Exercise materials:
++++++

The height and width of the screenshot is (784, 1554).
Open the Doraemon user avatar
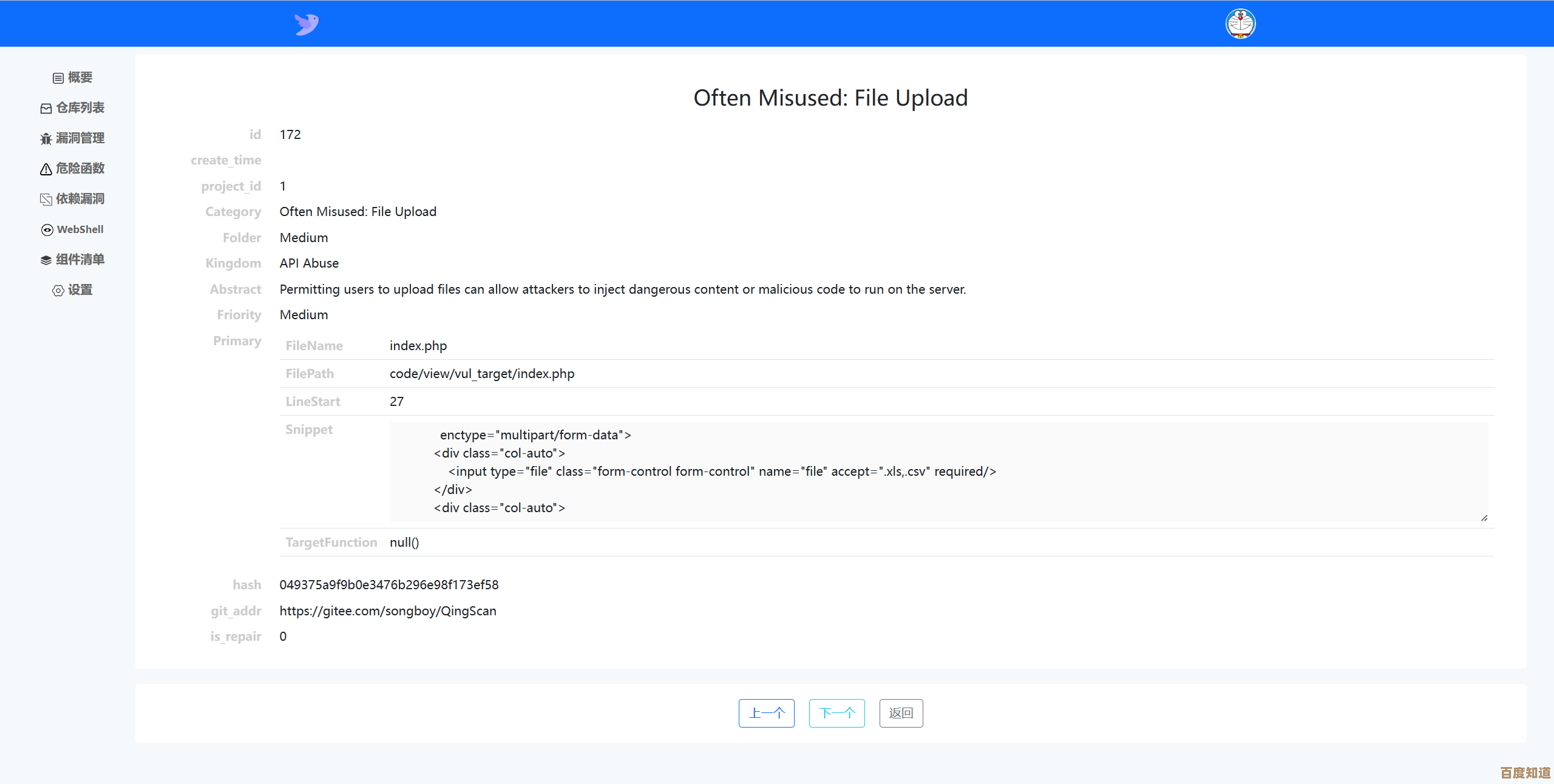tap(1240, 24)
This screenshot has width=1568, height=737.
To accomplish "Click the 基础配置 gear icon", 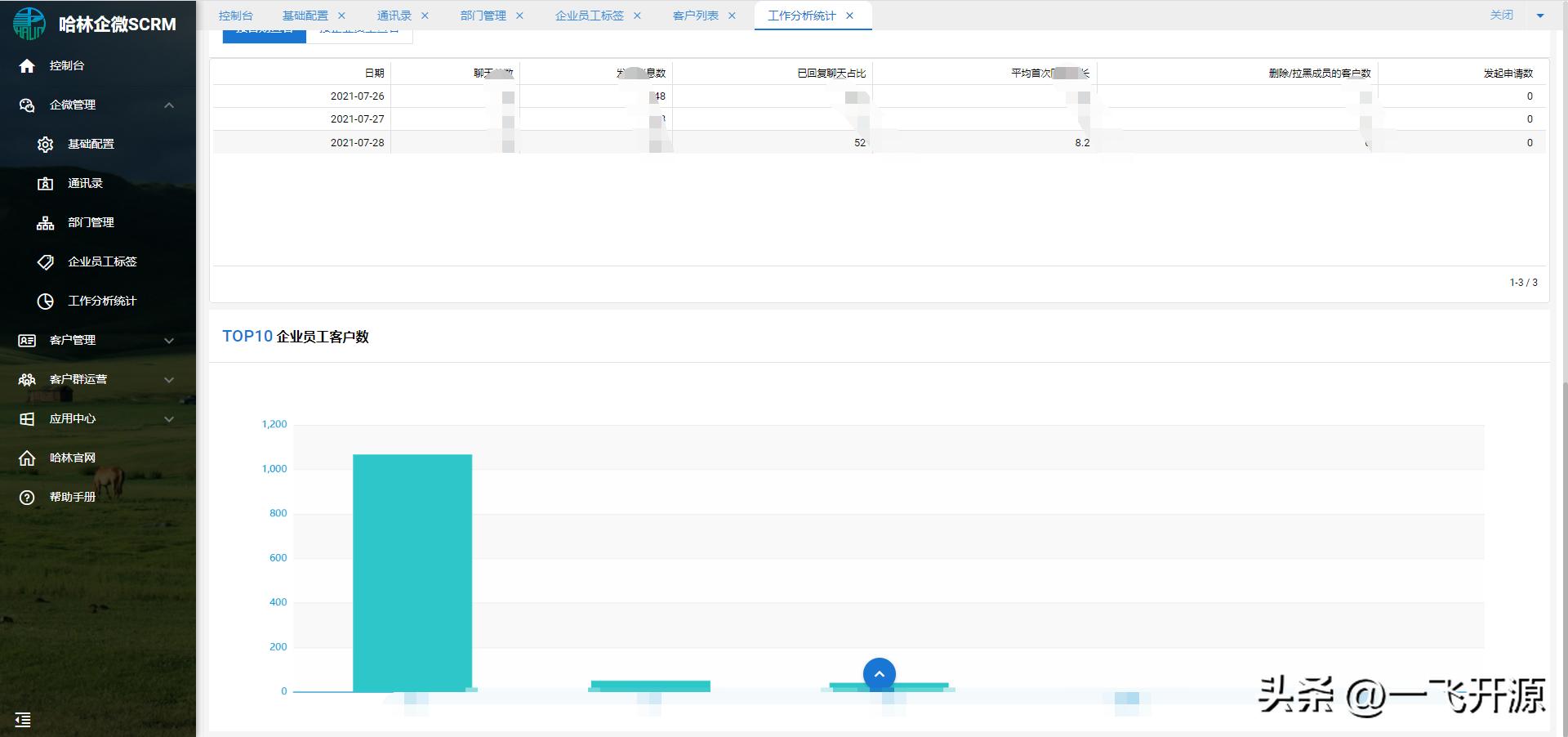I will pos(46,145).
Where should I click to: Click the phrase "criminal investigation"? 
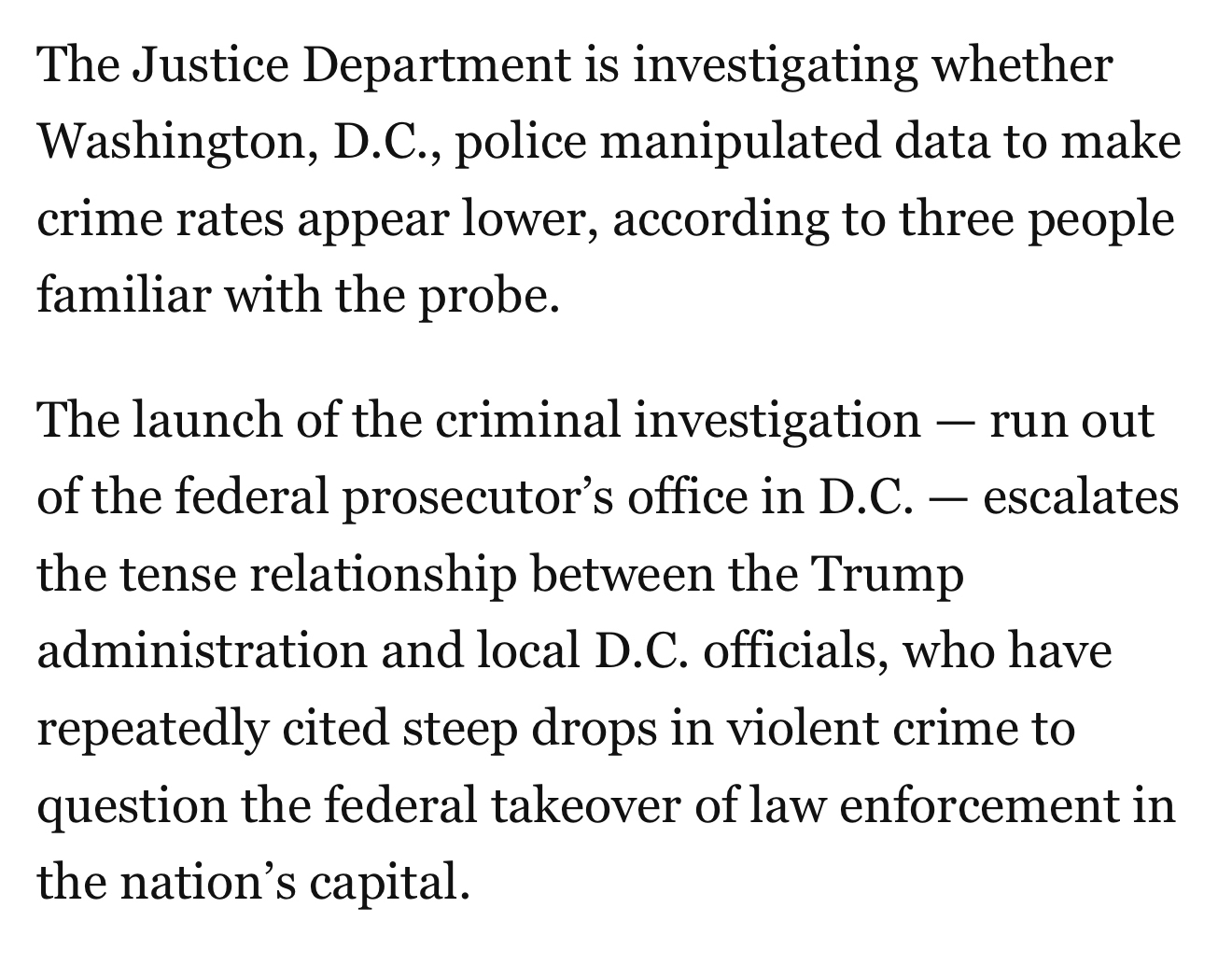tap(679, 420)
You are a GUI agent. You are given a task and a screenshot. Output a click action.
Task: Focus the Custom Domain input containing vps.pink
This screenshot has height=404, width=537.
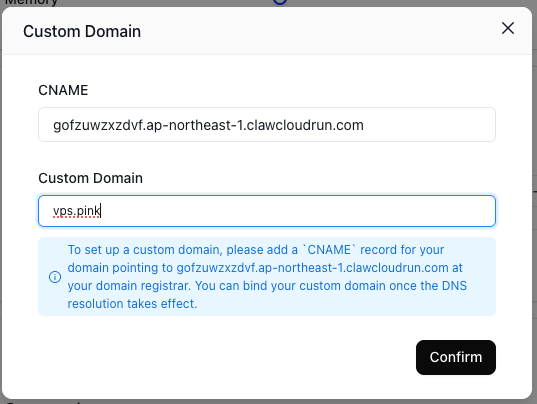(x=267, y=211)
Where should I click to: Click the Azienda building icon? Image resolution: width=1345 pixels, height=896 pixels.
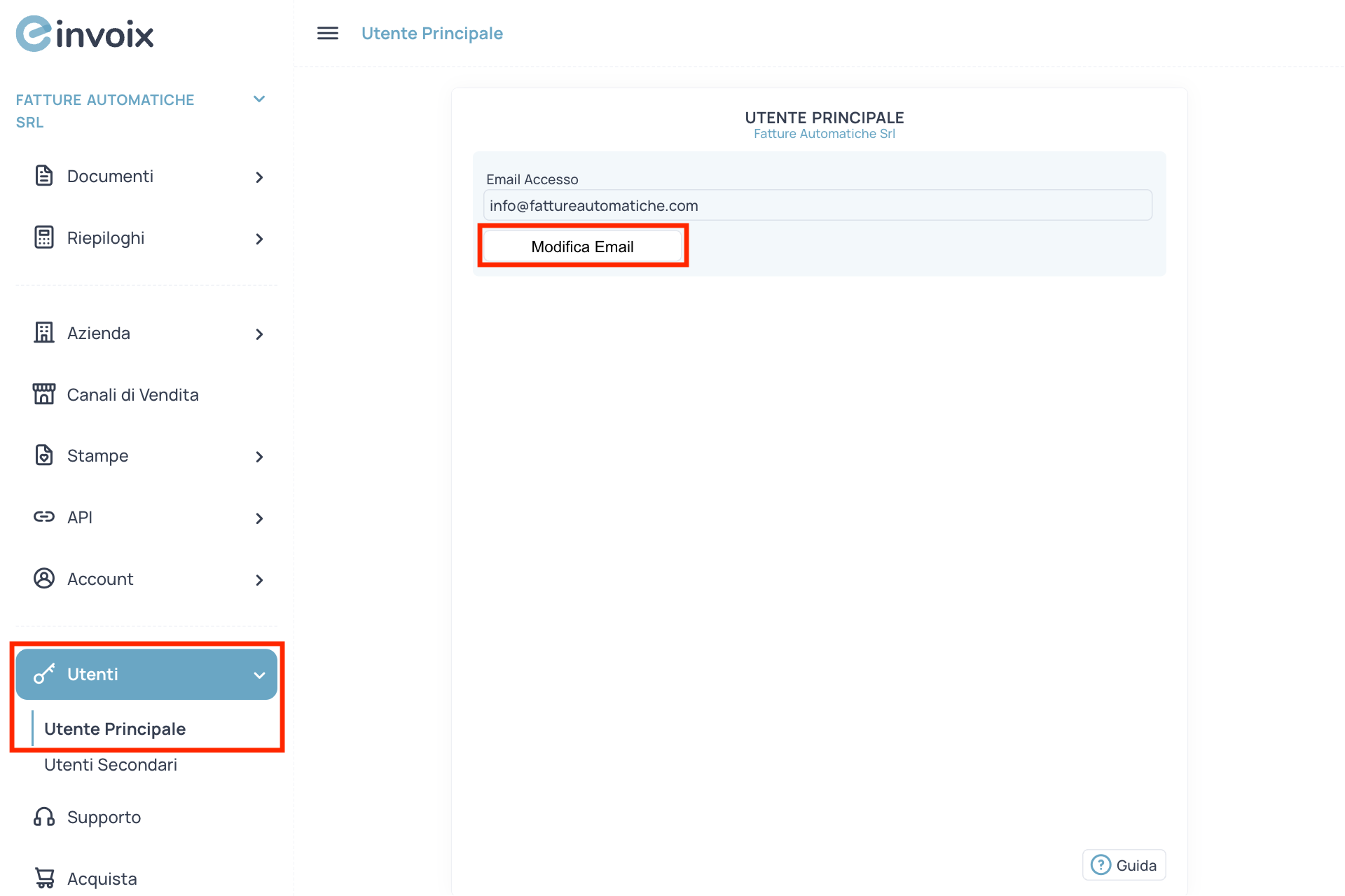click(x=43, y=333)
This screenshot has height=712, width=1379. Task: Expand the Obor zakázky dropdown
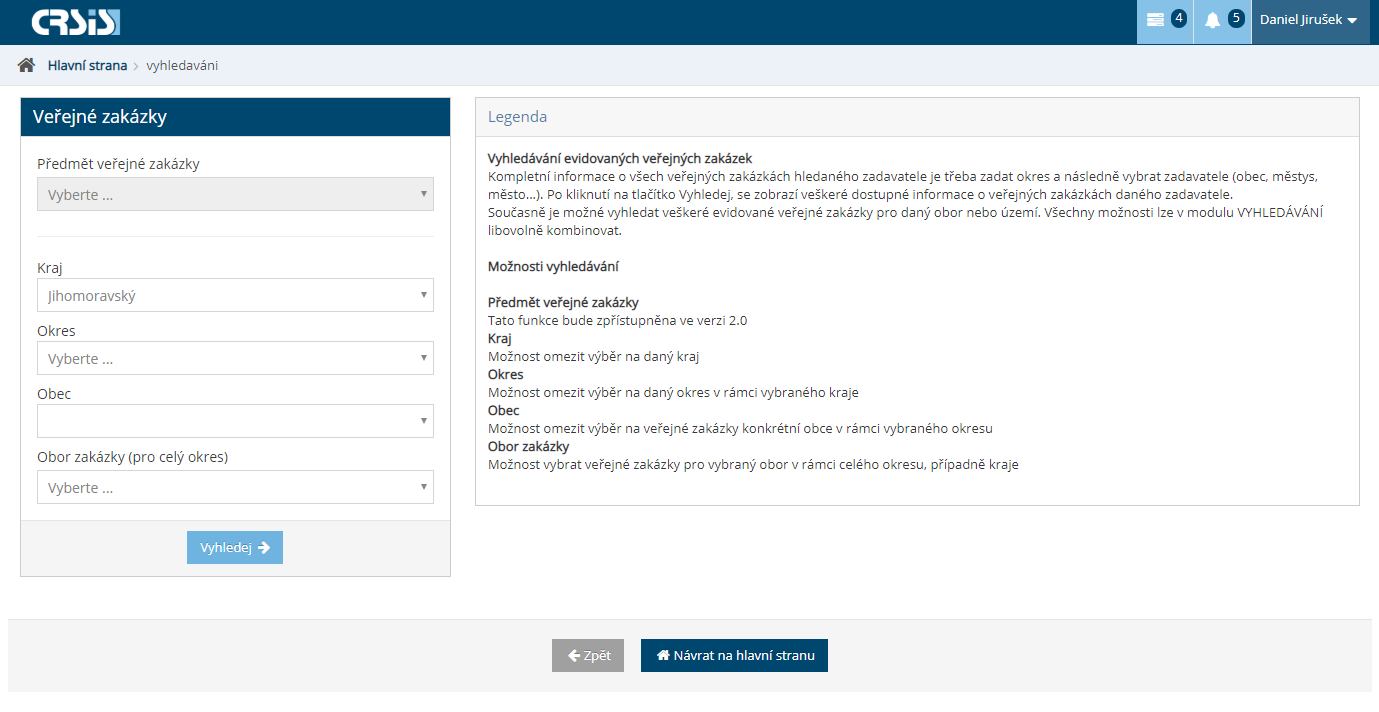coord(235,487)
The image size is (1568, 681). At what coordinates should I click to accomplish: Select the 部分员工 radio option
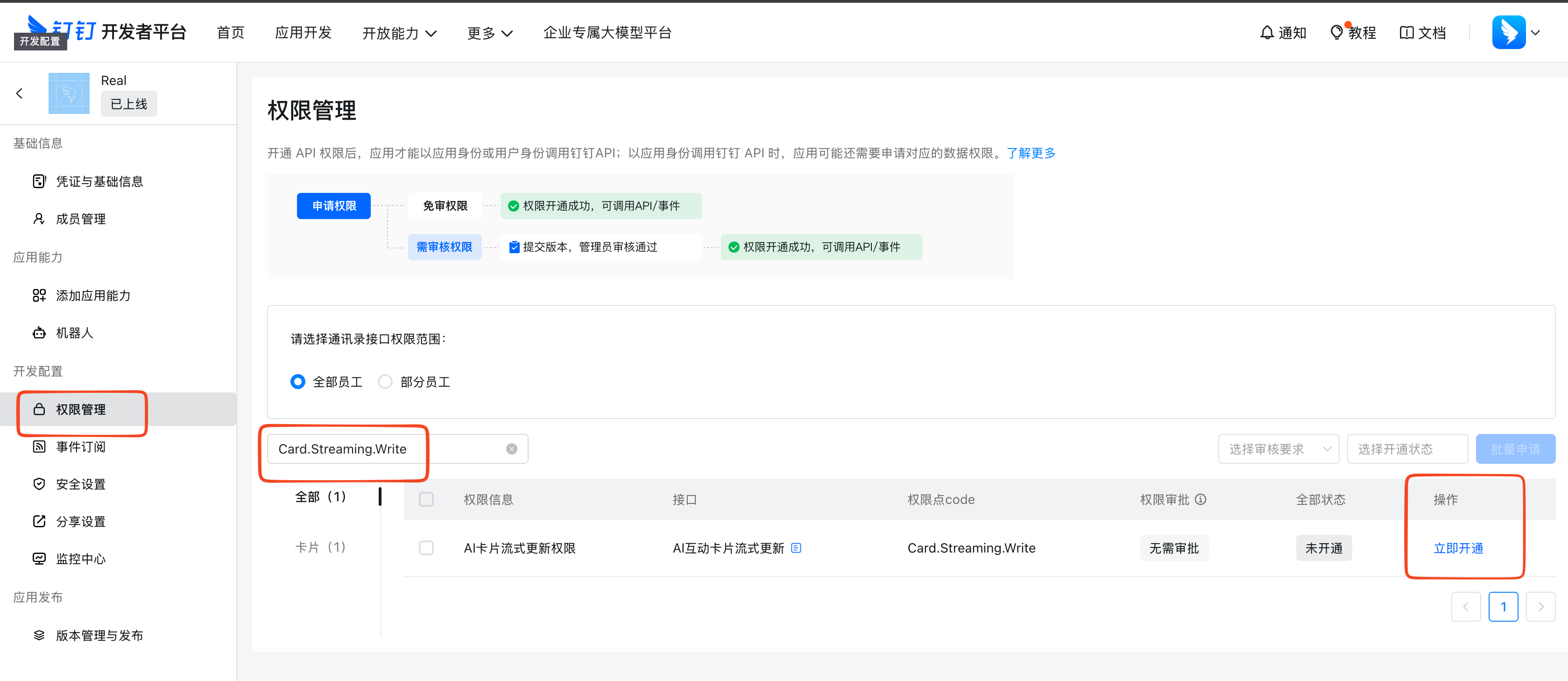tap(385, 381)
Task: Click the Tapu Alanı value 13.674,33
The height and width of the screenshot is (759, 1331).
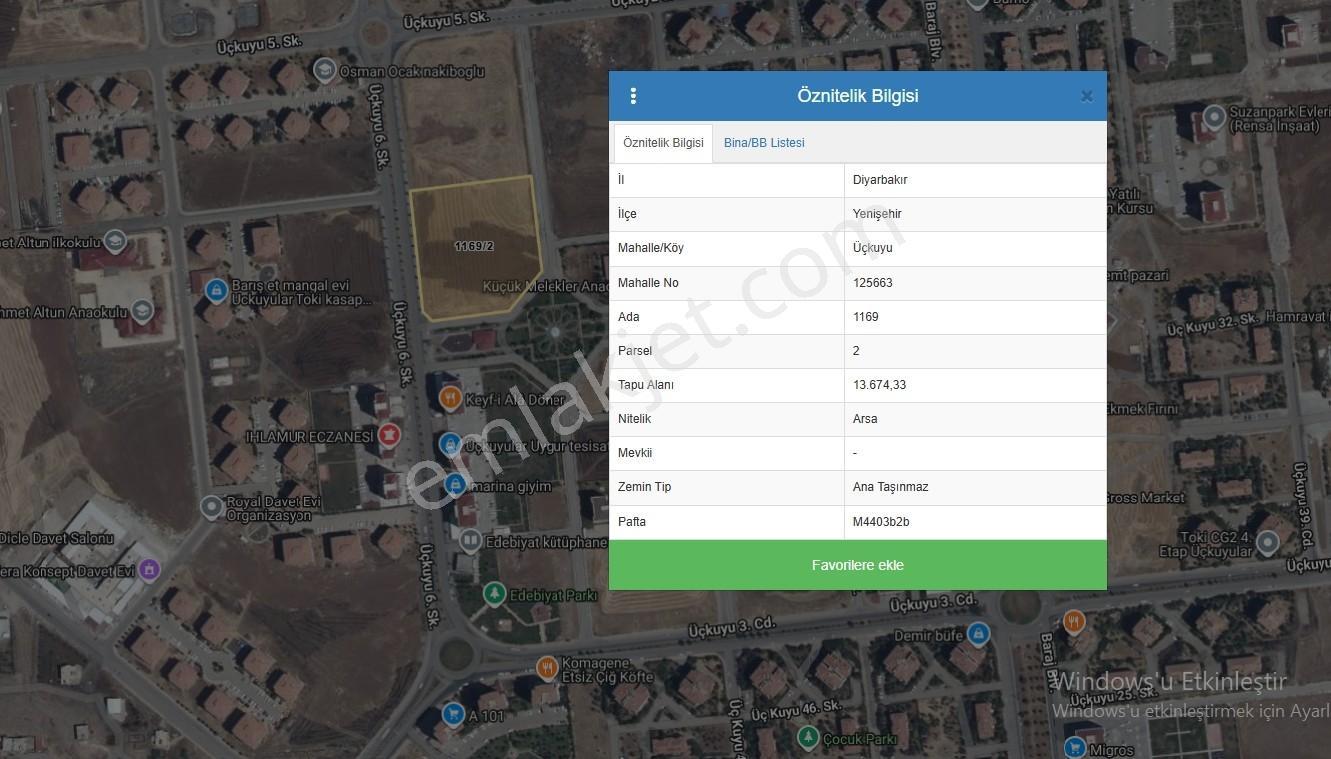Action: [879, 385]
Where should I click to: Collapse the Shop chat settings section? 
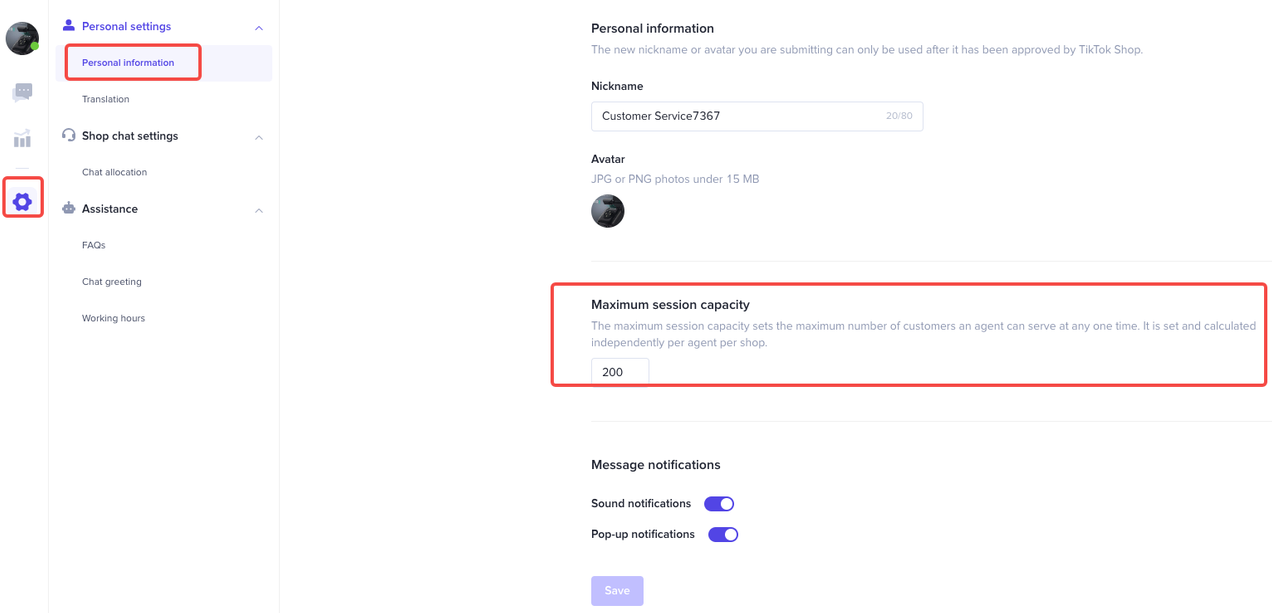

++++++

Request:
Starting with the line that contains "Where should I click to: Click the phrase" and going on through the end of the rows, give those lines again, requests included, with each click coordinate in the answers scaled by 2.6 and rounded to a whole number, halves rounded up. Leave the pictures out of your answer.

Written answer:
Where should I click to: Click the phrase "criminal investigation"? 
tap(1765, 1092)
You are a GUI agent. You are given a task and a screenshot. Output a click action.
Task: Focus the Custom Domain input containing vps.pink
This screenshot has height=404, width=537.
(x=694, y=549)
Where should I click to: Click the Azienda building icon? Image resolution: width=1345 pixels, height=896 pixels.
click(x=112, y=866)
This screenshot has height=712, width=1379. Task: Expand the Obor zakázky dropdown
coord(611,1266)
The image size is (1568, 681). At what coordinates should I click to accomplish: Select the 部分员工 radio option
tap(1001, 991)
Task: Click the Tapu Alanı value 13.674,33
The height and width of the screenshot is (759, 1331).
Action: [2285, 1001]
Where should I click to: Collapse the Shop chat settings section? 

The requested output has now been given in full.